EXERCISE INSTRUCTIONS – Nothing in the records may be left out or reworded; return them exactly.
-- TASK MATERIAL follows --
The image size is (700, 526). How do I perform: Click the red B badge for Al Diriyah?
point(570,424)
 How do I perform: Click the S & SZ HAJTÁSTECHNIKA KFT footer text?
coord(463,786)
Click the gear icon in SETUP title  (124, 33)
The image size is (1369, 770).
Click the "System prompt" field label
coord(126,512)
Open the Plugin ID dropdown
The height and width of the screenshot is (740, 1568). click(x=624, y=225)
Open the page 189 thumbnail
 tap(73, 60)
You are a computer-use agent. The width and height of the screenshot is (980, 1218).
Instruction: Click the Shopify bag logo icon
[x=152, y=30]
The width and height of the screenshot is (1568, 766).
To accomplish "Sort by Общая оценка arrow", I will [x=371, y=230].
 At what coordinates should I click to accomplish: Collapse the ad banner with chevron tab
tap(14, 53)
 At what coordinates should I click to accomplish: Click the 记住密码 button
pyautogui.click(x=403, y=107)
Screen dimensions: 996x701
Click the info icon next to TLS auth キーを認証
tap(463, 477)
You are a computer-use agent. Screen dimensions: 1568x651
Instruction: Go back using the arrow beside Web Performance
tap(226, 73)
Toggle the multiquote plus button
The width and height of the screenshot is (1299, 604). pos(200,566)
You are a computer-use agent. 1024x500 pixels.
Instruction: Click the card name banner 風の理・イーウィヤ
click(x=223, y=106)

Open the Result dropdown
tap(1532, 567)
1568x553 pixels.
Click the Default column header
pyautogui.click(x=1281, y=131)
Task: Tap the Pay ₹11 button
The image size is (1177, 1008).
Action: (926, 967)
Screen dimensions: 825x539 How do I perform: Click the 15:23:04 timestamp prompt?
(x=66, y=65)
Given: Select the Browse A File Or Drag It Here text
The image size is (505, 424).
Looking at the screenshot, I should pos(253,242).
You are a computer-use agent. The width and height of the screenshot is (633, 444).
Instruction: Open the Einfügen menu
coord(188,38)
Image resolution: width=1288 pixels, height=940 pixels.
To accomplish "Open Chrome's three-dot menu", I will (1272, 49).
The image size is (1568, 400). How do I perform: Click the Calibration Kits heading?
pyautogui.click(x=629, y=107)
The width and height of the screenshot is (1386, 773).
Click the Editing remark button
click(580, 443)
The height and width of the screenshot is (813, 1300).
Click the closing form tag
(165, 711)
-- TASK MATERIAL concluded --
EXERCISE RESULT –
The image size is (700, 526). How do I perform: Click the red B badge for Al Diriyah?
point(570,424)
 How do I perform: Click the S & SZ HAJTÁSTECHNIKA KFT footer text?
coord(463,786)
Click the gear icon in SETUP title  (124, 33)
The image size is (1369, 770).
Click the "System prompt" field label
coord(126,512)
Open the Plugin ID dropdown
The height and width of the screenshot is (740, 1568). click(x=624, y=225)
Open the page 189 thumbnail
 tap(73, 60)
You are a computer-use agent. The width and height of the screenshot is (980, 1218).
Instruction: Click the Shopify bag logo icon
[x=152, y=30]
The width and height of the screenshot is (1568, 766).
To accomplish "Sort by Общая оценка arrow", I will [x=371, y=230].
 At what coordinates should I click to accomplish: Collapse the ad banner with chevron tab
tap(14, 53)
 At what coordinates should I click to accomplish: Click the 记住密码 button
pyautogui.click(x=403, y=107)
Screen dimensions: 996x701
Click the info icon next to TLS auth キーを認証
tap(463, 477)
You are a computer-use agent. Screen dimensions: 1568x651
Instruction: Go back using the arrow beside Web Performance
tap(226, 73)
Toggle the multiquote plus button
The width and height of the screenshot is (1299, 604). pos(200,566)
You are a computer-use agent. 1024x500 pixels.
Instruction: Click the card name banner 風の理・イーウィヤ
click(x=223, y=106)

Open the Result dropdown
tap(1532, 567)
1568x553 pixels.
Click the Default column header
pyautogui.click(x=1281, y=131)
Task: Tap the Pay ₹11 button
The image size is (1177, 1008).
Action: (926, 967)
Screen dimensions: 825x539 How do I perform: Click the 15:23:04 timestamp prompt?
(x=66, y=65)
Given: Select the Browse A File Or Drag It Here text
The image size is (505, 424).
Looking at the screenshot, I should pos(253,242).
You are a computer-use agent. The width and height of the screenshot is (633, 444).
Instruction: Open the Einfügen menu
coord(188,38)
Image resolution: width=1288 pixels, height=940 pixels.
To accomplish "Open Chrome's three-dot menu", I will (1272, 49).
The image size is (1568, 400). How do I perform: Click the Calibration Kits heading?
pyautogui.click(x=629, y=107)
The width and height of the screenshot is (1386, 773).
Click the Editing remark button
click(580, 443)
The height and width of the screenshot is (813, 1300).
Click the closing form tag
(165, 711)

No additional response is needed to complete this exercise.